Sam Spade unraveled the mystery of the Maltese Falcon. Now his nonfictional alter ego is snooping into a real treasure-gone-missing caper: the Maltese moon rock.

Only about the size of a pea, the dull-gray specimen was plucked from the lunar surface by Apollo astronauts, embedded in a clear acrylic ball, and given to Malta. Last month, the acrylic ball and rare rock inside it disappeared from its display in a Mdina museum.

Malta's lunar larceny fits a global trend, some experts say. In 1973, President Nixon gave nearly identical moon-rock fragments as "goodwill" gifts to 135 nations. Today nobody, including NASA, seems to know the exact whereabouts of most of those fingernail-sized samples.
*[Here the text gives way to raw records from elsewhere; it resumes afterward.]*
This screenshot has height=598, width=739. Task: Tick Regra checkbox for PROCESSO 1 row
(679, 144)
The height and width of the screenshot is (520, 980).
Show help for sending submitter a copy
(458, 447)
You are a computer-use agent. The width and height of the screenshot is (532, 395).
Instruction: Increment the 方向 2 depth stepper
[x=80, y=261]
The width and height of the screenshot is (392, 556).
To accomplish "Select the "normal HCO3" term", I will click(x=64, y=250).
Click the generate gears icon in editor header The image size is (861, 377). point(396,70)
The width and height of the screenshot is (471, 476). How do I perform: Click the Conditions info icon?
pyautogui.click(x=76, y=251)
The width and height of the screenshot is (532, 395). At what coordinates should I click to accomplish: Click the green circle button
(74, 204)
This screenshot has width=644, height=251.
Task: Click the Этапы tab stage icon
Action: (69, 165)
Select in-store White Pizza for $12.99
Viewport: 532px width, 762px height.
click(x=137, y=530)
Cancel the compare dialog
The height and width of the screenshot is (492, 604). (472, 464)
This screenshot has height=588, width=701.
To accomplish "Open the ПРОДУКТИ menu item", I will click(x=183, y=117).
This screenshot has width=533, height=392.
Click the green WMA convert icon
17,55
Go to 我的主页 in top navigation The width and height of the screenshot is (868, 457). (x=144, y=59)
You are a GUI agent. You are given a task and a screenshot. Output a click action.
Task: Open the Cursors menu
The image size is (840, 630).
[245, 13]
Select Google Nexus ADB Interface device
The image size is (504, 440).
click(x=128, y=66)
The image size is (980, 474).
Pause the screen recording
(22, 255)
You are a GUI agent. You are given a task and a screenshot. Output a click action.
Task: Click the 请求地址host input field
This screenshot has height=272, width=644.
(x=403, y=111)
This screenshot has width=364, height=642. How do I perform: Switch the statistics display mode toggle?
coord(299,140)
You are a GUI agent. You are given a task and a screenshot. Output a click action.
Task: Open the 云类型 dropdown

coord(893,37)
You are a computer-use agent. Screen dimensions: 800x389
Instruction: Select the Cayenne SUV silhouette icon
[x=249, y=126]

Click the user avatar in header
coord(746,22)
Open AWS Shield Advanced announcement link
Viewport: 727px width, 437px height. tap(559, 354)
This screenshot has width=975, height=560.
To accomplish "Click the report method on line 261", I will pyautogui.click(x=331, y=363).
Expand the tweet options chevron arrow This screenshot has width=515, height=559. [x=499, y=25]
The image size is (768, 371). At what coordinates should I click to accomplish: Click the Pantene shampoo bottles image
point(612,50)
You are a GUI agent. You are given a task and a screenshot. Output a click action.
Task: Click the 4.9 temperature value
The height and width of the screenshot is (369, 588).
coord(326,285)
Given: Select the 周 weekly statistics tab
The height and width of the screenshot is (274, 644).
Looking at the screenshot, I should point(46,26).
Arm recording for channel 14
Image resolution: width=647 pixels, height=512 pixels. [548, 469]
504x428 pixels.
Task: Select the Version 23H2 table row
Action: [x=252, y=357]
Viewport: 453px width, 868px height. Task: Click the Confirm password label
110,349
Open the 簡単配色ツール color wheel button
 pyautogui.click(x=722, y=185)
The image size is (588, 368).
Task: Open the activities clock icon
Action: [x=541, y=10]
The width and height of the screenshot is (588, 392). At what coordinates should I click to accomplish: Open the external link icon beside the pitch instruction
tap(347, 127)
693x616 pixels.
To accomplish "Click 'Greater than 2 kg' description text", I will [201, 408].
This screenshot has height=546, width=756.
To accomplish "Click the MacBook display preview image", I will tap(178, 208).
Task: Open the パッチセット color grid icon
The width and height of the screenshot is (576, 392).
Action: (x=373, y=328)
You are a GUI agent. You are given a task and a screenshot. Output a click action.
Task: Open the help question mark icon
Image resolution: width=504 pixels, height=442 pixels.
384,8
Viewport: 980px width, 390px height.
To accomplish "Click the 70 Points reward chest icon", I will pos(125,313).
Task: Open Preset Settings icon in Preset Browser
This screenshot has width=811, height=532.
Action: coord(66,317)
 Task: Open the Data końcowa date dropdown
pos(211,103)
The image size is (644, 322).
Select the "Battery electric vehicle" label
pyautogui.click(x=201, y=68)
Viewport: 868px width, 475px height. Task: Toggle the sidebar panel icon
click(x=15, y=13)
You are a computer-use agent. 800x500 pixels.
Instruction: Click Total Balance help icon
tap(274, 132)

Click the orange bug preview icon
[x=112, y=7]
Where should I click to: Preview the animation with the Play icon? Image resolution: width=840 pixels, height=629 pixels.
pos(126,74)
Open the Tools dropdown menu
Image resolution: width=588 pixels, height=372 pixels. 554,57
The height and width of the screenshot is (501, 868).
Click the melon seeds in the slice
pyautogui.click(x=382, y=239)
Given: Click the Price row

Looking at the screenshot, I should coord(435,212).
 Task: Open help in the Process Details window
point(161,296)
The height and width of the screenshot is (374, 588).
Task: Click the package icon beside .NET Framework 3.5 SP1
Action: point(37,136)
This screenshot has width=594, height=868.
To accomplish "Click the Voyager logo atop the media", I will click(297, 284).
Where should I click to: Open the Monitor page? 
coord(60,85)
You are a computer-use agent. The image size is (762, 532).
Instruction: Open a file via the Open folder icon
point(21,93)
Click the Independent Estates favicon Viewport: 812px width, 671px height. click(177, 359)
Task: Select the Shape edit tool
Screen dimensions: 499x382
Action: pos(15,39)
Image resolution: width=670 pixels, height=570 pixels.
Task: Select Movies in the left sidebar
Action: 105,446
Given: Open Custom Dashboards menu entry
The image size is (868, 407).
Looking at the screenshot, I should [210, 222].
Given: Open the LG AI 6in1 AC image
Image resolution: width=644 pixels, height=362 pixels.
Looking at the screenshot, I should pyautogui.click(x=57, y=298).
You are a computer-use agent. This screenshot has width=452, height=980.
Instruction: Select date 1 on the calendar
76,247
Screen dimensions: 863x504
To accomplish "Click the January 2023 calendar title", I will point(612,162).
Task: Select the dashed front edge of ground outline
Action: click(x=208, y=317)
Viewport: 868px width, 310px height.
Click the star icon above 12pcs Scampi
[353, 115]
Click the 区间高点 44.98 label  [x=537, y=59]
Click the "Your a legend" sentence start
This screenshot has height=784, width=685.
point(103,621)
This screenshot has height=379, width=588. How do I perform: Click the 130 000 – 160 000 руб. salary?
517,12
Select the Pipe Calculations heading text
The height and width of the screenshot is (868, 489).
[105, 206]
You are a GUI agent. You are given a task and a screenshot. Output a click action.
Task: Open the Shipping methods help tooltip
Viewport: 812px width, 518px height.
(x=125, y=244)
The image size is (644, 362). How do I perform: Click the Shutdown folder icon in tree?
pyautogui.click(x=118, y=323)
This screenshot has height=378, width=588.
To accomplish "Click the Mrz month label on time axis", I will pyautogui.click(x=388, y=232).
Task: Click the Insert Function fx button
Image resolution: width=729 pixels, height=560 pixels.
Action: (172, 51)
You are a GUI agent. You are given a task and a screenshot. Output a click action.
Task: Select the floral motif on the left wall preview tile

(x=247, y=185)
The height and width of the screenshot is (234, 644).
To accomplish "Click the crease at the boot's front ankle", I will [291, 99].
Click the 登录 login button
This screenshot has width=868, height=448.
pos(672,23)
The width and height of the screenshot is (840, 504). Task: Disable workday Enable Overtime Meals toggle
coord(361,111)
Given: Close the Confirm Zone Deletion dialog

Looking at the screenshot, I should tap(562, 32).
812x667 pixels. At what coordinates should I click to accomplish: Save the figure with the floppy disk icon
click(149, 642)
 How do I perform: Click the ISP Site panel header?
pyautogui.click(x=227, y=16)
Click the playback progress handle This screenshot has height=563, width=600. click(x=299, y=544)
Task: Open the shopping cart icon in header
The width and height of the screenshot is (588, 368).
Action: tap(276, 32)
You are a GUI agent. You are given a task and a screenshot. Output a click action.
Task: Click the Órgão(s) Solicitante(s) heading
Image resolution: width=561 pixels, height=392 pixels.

They could be in a museum display or a dictator's desk drawer or, as in Canada, gathering dust in a museum storage room. And they're extremely valuable - potentially worth millions of dollars each.

And the Malta theft has reignited interest in moon rocks, observers say, as has the coming 35th anniversary of the first moon landing on July 20 - along with a sizzling market for space collectibles overall.

"I would not be surprised if half of those 135 moon rocks have been stolen, or lost, or are now in a position where they could be stolen," says Joseph Gutheinz, a former investigator for NASA's Office of Inspector General. "I've been contacting museums around the world, and I'm not having responses I would have expected. There's no real sense that any but a few of these moon rocks can be accounted for."

From con men to strongmen, college students to collectors, many have sought to buy, sell, or steal a piece of the moon. Mr. Gutheinz, who retired in 2000 from NASA,has been involved in investigating several moon-rock capers - and knows details about even more.

In 2002, three NASA interns stole a 600-pound safe with reportedly about 3.5 ounces of moon rocks inside, valued at tens of millions of dollars. The college students tried to hawk the rocks over the Internet, but were reported to authorities. All were tried and convicted, says Gutheinz, who was not on that case.

But Gutheinz did investigate the case of another goodwill moon rock that went missing from Honduras in the early 1990s. It resurfaced in 1998 while Gutheinz was running a sting operation dubbed "Operation Lunar Eclipse" to ferret out fakes. A United States citizen tried to sell a moon rock in its acrylic shell complete with plaque for $5 million. Unfortunately for him, the "buyer" turned out to be Gutheinz in his undercover role, posing as a rich collector. The rock was seized by federal agents and returned to Honduras.

That wasn't the end, though. The dealer argued in federal court he was the rightful owner, having purchased the ball for $50,000 from a retired Honduran military official. It became one of the most strangely named cases in US legal history: "United States of America vs. One Lucite Ball Containing Lunar Material."

Finally, in March 2003, a federal judge ruled that Honduras was the lawful owner, not the dealer, who was not charged. The rock made its formal return to Honduras in a February ceremony. Today, Gutheinz is on the hunt for US moon rocks given to Afghanistan, Nicaragua, Nigeria, Niger, Gabon, Republic of Congo, Romania - and Malta. He fears, though, that the Afghanistan moon rock might have been destroyed, or even sold by the Taliban regime to fund government operations or terrorism.

Lest there be any ambiguity when it comes to lunar pebbles, NASA would like to make one thing clear: You can't legally own one - not yet, anyway. In 2000, Congress introduced legislation to permit astronaut moon-rock ownership - and new moves in this direction are rumored.

For now, all the goodwill rocks belong to the countries honored by President Nixon. The rest - less than 1,000 pounds' worth - are owned by NASA. That scarcity and restriction make a moon rock like the one from Malta potentially worth millions at auction.

Con men, as well as innocent-but-ignorant sellers who think they have a moon rock, today pose another big challenge for NASA's lunar sleuths. In 1995, for instance, two brothers tried to auction a fake moon rock, claiming it was a gift from an astronaut to their late father, a former NASA worker. The brothers were reportedly caught when the auction house queried NASA and was told even astronauts can't own a moon rock.